Fever and indirect tenderness were fairly uncommon signs among our patients, and were also given low diagnostic value by the attending surgeon. Moreover raised leukocyte count, raised CRP, and increasing CRP were only seen in 76, 89, and 41 % of patients respectively. In these cases these three signs were ranked by the surgeon to be amongst the three most valuable signs in only 38, 34, and 32 % of cases. Maybe it would have been more suitable to ask for normal CRP and leukocyte counts, that usually may exclude appendicitis, (if not measured too early) in the cause of the disease.
The present study reveals that decision-making in patients with appendicitis is largely based on "hard" data such as lab results and the results of radiographic investigations. It seems that bedside clinical skill has come under pressure, be it right or wrong. There is evidence that computed tomography, for example, has a higher accuracy than the best clinical scores for diagnosing acute appendicitis. Perhaps our dependence on signs and symptoms – once the gold standard – should be re-evaluated. There are many publications that have scrutinized the various aspects of initial assessment and emergency management of acute abdominal pain. The large body of evidence, however, seems to miss articles that describe a formally correct priority- and problem-based approach. Considerable evidence suggests that wide regional variation exists in the service received by patients. Evidence-based guidelines that incorporate quality-of-life and patient preference may help address this problem. Systematic cost-effectiveness analyses may be used to improve resource allocation decisions. However, clinical decision-making has, until now, always been the cornerstone of high-quality care in emergency medicine. The intensity of decision- making in this unique milieu is unusually high, and a combination of strategies has, of necessity, evolved to cope with the load. Cognitive short-cutting strategies may be especially adaptive in situations with time and resource limitations that prevail in many emergency departments, but occasionally these fail. Detection and recognition of these cognitive phenomena must be a first step in achieving cognitive de-biasing to improve clinical decision-making in the Emergency Department.

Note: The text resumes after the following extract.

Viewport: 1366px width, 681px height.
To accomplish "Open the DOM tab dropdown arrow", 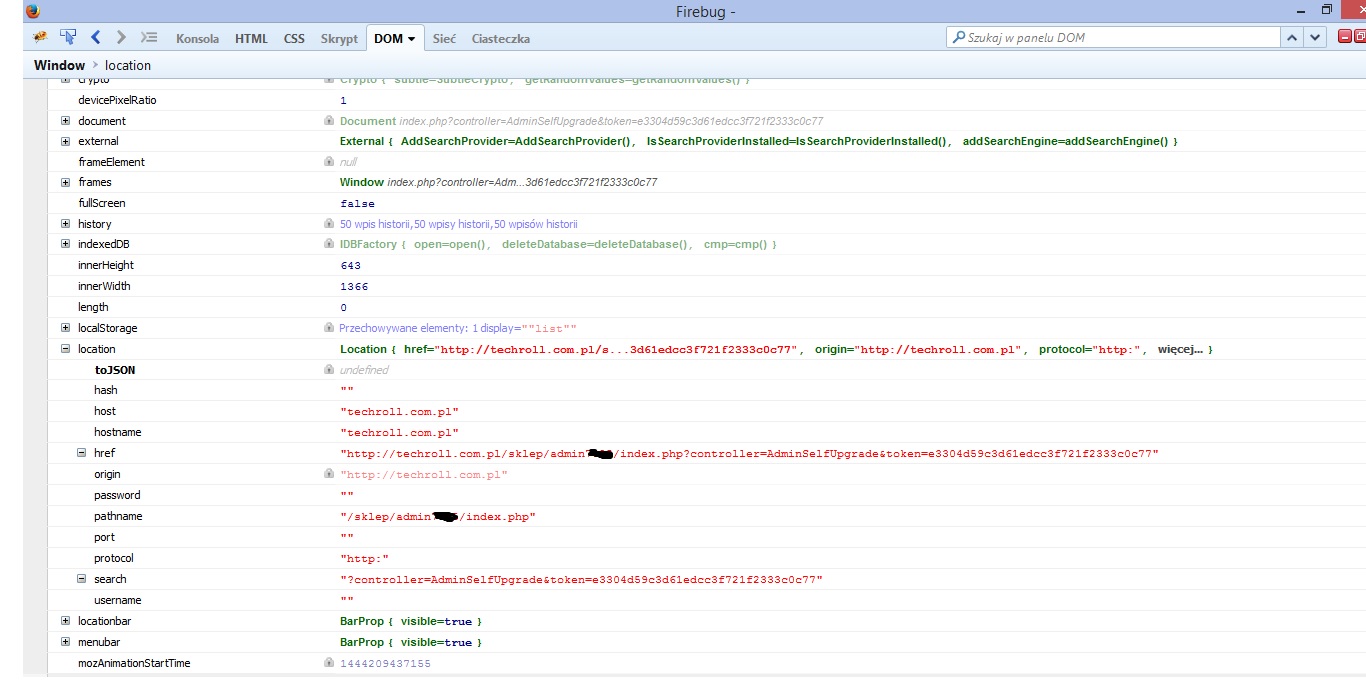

The study has some important limitations. The most important is that patients not operated upon are excluded. When doing the next study the unoperated, should be studied as well. The other factor that should be handled differently is the result of the imaging; the way a positive finding influence, if the patient should be or not, might be quite different from a negative one.

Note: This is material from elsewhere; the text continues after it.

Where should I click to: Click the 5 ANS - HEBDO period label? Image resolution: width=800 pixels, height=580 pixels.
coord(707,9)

The present study was not aimed at providing any definite confirmation regarding the correctness of the decision. The endpoint was the decision to perform surgery, not the outcome of the procedure. Accordingly, we have not considered the final outcome in terms of clinical parameters or histopathologic examination, Although this information may have served as a corroboration of the clinical decision, the purpose of the study was to study the decision process, not what it finally lead to.